#### [WHAT YOU NEED TO DO]
Search the entries below for the word "Privacy", then copy each line in which it is found.

#### [TASK MATERIAL]
%%

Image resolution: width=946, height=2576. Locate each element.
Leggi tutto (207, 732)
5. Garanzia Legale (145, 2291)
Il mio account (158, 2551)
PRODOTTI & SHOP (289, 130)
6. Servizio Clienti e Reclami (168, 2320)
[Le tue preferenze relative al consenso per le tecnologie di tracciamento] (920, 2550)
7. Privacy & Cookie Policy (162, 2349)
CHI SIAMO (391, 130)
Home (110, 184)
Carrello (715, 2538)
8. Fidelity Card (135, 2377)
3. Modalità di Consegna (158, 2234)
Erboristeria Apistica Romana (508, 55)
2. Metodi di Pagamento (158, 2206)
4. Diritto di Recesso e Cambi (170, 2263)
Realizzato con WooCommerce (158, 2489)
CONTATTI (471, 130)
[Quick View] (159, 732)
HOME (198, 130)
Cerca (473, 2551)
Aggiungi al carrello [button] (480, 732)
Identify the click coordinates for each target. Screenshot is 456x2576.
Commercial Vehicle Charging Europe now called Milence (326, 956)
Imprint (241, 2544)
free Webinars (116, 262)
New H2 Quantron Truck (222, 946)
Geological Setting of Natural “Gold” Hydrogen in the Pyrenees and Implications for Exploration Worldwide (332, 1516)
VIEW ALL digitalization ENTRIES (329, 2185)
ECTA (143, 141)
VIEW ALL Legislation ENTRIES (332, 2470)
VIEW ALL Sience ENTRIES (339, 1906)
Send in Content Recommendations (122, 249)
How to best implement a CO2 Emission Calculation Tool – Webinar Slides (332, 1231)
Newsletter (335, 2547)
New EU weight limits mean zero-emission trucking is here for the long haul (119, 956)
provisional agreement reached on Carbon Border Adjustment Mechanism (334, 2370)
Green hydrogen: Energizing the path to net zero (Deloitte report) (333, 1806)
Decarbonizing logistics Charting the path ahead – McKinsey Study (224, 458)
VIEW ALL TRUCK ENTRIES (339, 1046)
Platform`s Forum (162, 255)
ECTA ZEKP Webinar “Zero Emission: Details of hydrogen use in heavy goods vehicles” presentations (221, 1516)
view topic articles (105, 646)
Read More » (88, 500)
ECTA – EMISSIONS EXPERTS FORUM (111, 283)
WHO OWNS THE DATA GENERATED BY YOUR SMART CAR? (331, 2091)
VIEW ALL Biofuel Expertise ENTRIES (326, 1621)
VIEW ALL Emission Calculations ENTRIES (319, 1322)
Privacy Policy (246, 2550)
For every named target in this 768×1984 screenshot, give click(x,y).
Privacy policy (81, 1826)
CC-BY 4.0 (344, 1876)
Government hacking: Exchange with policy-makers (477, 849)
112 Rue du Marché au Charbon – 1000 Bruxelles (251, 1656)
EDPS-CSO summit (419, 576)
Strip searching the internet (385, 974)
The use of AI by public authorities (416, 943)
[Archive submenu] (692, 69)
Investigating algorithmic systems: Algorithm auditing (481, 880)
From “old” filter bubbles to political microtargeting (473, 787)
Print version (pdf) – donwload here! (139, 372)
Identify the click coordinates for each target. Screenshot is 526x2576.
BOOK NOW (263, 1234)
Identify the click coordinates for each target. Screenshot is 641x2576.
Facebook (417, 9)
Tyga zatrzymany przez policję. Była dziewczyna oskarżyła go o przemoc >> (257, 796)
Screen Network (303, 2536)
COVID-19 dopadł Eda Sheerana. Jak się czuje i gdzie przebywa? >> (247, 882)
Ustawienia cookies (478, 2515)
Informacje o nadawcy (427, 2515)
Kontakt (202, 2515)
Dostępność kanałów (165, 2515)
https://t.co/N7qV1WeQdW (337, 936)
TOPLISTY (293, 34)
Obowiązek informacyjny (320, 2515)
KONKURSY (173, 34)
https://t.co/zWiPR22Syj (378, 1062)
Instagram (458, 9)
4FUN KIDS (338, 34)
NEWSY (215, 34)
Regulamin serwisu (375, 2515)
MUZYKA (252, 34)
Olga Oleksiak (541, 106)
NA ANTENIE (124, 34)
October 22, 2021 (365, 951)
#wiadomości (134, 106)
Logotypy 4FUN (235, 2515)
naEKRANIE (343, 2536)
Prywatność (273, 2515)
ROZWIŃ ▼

%%

#### [SOLUTION]
7. Privacy & Cookie Policy (162, 2349)
Privacy Policy (246, 2550)
Privacy policy (81, 1826)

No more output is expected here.